In-story information
- Member(s): Artie Maddicks Boom-Boom Cable Cannonball Firefist Khora of the Burning Heart Leech Lila Cheney Rictor Skids Wiz Kid Krakoan team: Boom-Boom Dazzler Jubilee Wolverine

= X-Terminators =

Fictional comic book characters

The X-Terminators is the name of several fictional groups of mutant characters appearing in American comic books published by Marvel Comics. The first incarnation of the group was created by Louise Simonson and Jon Bogdanove and first appeared in X-Terminators #2 (November 1988). The second incarnation was created by Leah Williams and Carlos Gómez and first appeared in X-Terminators (vol. 2) #1 (September 2022).

==Publication history==
The X-Terminators was initially the undercover name for the first incarnation of X-Factor, first using the name in X-Factor #8 (June 1986). The wards of these characters would then go on to take the name during the "Inferno" event, with a four-issue tie-in miniseries and appearances in The New Mutants #72–74 (February–April 1989) and The New Mutants Annual #7 (August 1991). The group would reform under Cable in the one-shot Cable: Reloaded (October 2021). The second group to take the name starred in a 2022–2023 five-issue limited series in the "Destiny of X" line of X-Men comics.

==Fictional history==
The five original X-Men (Angel, Beast, Cyclops, Iceman, and Marvel Girl) had founded X-Factor, and posed as normal humans purported to be an organization of mutant-hunters.
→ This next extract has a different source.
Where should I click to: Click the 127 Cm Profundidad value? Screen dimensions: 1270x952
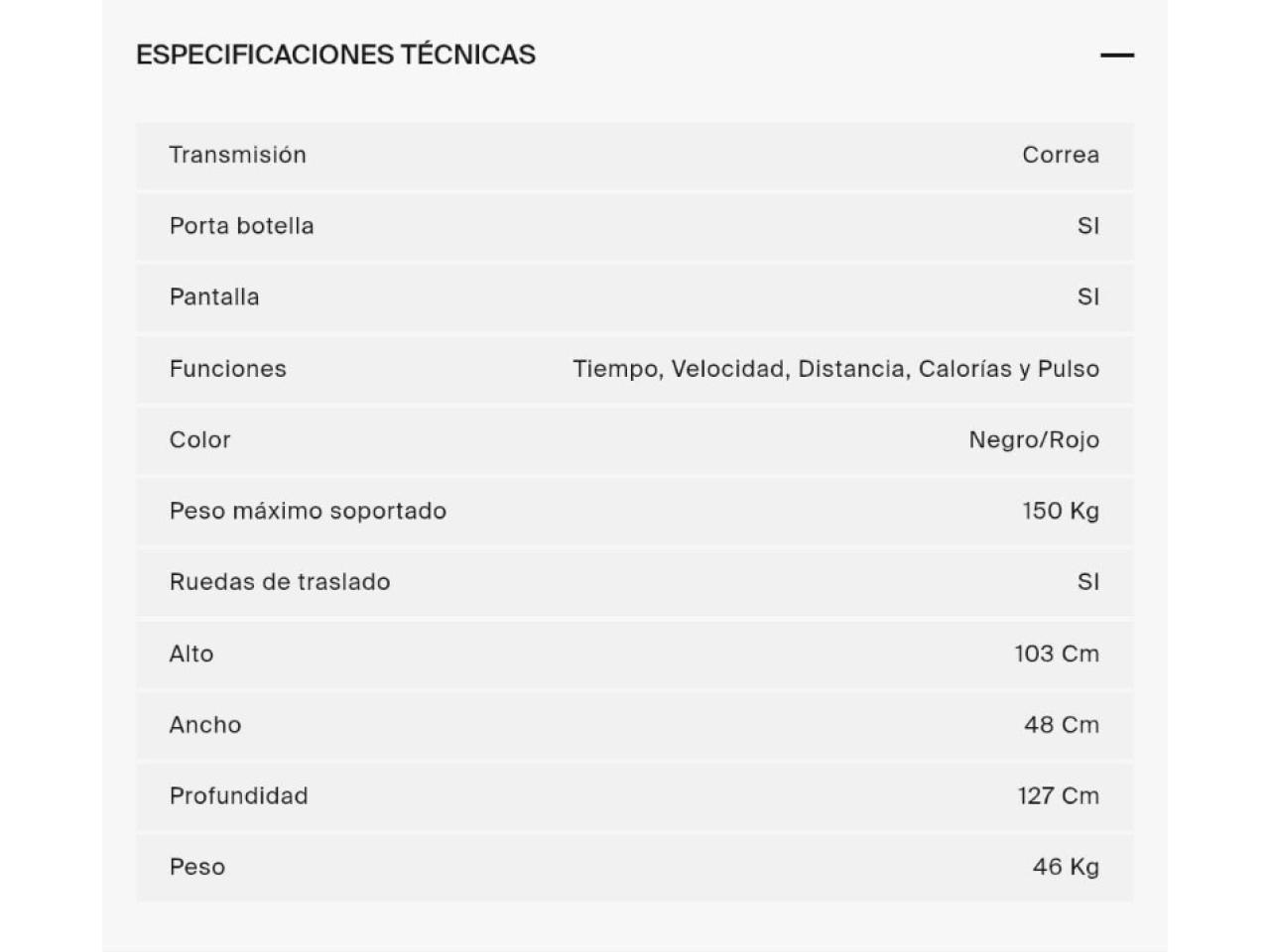tap(1059, 795)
When they went into action in costume in public, they posed as another mutant team under the name X-Terminators. Eventually, X-Factor realized that this ruse was actually a ploy by their former business manager Cameron Hodge to worsen human-mutant relations and they abandoned the X-Terminators identity.

In their time posing as mutant-hunters, X-Factor secretly gathered together a number of mutants, including some Morlocks and several adolescents. The group consisted of Boom-Boom, Rusty Collins, Rictor, Skids, and two younger children, Leech and Artie Maddicks.

==Members==
In 1988, the team debuted in X-Terminators #1.

Members
| Character | Real name |
Artie Maddicks
| Boom-Boom | Tabitha "Tabby" Smith |
| Firefist | Russell "Rusty" Collins |
Leech
| Rictor | Julio Esteban "Ric" Richter |
| Skids | Sally Blevins |
| Wiz Kid | Takeshi "Taki" Matsuya |

Reformed Team
| Character | Real name |
| Boom-Boom | Tabitha "Tabby" Smith |
| Cable | Nathan Christopher Charles Summers |
| Cannonball | Samuel Zachary Guthrie |
Khora of the Burning Heart
Lila Cheney
| Wiz Kid | Takeshi "Taki" Matsuya |

Krakoan Team
| Character | Real name |
|---|---|
| Boom-Boom | Tabitha 'Tabby' Smith |
| Dazzler | Alison Blaire |
| Jubilee | Jubilation Lee |
| X-23 / Wolverine | Laura Kinney |

==In other media==
Boom-Boom, Rusty Collins, Skids, and Wiz Kid appear in the X-Men: The Animated Series episode "No Mutant Is An Island". These versions are orphaned mutants who Cyclops meets while visiting his old orphanage in Nebraska. A man known as Killgrave, who secretly possess mind-control powers, adopts them, seemingly out of charity. In reality, Killgrave intends to use their powers to take over as governor. Cyclops is ultimately able to free them from Killgrave's control.